Task objective: Put the material below into a Markdown table with the columns "Row" and "Text", one numbered row per line and blank lines left out. Begin at the line that has "The width and height of the screenshot is (1654, 870)." and stop after the line that has "notes is located at coordinates (502, 63).".

— start Provided records —

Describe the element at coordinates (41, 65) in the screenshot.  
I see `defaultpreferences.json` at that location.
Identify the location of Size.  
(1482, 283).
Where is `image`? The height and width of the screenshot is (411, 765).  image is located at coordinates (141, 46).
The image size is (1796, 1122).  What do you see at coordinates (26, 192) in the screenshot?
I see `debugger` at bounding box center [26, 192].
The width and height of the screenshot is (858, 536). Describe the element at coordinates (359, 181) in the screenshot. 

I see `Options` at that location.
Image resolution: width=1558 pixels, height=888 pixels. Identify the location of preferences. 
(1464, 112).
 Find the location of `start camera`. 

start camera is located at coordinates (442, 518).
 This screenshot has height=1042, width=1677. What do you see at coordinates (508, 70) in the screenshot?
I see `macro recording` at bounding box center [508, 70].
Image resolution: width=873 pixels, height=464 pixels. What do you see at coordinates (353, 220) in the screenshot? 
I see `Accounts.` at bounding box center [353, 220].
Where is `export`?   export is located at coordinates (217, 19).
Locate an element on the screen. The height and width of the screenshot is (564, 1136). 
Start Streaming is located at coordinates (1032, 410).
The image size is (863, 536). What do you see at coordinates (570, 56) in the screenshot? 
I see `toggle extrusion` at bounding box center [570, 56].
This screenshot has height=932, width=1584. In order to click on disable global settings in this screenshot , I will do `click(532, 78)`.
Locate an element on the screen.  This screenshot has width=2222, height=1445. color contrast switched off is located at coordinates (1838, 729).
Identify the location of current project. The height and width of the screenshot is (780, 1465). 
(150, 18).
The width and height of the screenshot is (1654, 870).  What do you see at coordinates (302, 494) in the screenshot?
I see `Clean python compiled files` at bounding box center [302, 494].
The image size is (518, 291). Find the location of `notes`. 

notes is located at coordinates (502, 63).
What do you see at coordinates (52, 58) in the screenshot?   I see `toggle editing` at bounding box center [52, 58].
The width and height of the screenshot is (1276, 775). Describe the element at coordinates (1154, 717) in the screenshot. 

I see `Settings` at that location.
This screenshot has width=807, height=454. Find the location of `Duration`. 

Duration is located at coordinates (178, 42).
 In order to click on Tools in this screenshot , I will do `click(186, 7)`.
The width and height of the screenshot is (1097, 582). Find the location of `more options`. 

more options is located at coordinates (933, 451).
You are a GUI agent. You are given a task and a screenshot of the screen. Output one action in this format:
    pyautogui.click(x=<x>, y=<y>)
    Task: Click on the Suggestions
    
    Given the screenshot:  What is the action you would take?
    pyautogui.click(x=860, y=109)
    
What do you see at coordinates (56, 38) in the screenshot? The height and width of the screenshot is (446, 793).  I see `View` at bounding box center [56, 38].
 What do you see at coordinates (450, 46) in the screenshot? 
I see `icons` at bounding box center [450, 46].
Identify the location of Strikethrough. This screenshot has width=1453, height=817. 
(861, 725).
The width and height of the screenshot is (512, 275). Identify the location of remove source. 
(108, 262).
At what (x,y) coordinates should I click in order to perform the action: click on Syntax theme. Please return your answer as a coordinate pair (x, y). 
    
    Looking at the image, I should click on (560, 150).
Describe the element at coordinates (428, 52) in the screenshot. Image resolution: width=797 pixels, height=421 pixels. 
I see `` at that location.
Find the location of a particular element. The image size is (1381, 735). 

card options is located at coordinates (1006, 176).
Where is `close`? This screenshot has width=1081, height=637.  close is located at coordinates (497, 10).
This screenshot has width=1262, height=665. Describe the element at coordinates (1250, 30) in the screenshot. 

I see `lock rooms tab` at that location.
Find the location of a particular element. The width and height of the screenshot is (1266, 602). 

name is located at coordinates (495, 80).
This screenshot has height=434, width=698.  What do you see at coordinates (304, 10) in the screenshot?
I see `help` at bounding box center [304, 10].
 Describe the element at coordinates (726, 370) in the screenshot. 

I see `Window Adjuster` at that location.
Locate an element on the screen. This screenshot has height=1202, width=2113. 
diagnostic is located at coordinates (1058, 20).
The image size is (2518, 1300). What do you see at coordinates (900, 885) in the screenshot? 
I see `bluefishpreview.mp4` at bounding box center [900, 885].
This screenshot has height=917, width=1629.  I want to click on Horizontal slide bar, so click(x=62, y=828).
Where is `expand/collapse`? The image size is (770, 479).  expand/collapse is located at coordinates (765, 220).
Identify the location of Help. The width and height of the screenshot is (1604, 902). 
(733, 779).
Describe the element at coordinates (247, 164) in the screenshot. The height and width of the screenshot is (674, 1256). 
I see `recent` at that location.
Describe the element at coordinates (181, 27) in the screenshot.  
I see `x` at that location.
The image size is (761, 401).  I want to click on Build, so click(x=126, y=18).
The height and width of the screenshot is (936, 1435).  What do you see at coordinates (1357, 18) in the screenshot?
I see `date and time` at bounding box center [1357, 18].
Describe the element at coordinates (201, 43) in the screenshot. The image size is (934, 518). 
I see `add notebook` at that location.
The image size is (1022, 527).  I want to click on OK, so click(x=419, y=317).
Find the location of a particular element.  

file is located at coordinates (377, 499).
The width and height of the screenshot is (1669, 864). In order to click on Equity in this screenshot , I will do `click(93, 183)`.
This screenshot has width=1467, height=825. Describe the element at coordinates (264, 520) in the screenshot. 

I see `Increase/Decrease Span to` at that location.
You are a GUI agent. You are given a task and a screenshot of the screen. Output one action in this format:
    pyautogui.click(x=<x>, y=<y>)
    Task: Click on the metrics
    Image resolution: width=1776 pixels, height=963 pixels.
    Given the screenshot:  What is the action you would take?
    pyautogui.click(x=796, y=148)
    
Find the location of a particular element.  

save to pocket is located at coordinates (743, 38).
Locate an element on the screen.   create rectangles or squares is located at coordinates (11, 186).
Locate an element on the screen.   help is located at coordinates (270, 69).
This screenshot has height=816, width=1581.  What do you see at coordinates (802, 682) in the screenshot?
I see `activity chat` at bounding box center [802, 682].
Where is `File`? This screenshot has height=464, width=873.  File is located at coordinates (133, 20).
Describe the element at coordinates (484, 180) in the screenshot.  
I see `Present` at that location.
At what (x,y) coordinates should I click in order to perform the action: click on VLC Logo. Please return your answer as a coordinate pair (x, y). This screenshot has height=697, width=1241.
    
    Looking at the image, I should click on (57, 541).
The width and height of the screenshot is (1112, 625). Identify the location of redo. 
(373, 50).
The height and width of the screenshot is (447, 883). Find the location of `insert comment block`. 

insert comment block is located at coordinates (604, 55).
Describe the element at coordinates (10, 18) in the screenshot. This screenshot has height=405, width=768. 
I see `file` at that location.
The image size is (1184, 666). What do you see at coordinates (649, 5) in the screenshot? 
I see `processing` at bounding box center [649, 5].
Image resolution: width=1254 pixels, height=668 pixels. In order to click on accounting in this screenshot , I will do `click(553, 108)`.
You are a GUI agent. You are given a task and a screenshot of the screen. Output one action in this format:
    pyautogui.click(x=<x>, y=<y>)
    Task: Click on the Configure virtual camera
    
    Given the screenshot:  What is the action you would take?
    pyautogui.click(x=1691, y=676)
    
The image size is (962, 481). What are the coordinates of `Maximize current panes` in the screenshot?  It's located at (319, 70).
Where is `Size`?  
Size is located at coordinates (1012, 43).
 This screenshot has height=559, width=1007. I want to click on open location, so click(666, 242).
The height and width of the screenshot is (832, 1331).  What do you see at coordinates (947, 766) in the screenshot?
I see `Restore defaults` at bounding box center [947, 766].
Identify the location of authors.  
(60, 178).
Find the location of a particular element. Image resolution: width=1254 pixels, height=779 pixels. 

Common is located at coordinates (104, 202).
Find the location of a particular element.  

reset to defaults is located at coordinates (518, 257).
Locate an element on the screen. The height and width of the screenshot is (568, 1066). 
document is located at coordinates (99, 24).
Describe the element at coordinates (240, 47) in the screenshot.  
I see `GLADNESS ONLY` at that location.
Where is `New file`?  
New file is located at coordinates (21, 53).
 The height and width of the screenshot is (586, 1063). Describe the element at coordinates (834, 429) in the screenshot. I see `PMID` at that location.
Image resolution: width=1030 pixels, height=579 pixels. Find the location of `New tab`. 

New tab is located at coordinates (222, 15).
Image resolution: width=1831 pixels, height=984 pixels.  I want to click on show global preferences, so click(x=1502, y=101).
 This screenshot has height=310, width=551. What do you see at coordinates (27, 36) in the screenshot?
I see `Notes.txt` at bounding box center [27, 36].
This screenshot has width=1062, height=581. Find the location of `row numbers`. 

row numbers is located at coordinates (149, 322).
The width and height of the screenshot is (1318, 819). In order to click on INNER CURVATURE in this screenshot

— end Provided records —

Worked solution:
| Row | Text |
|---|---|
| 1 | The width and height of the screenshot is (1654, 870).  What do you see at coordinates (302, 494) in the screenshot? |
| 2 | I see `Clean python compiled files` at bounding box center [302, 494]. |
| 3 | The image size is (518, 291). Find the location of `notes`.  |
| 4 | notes is located at coordinates (502, 63). |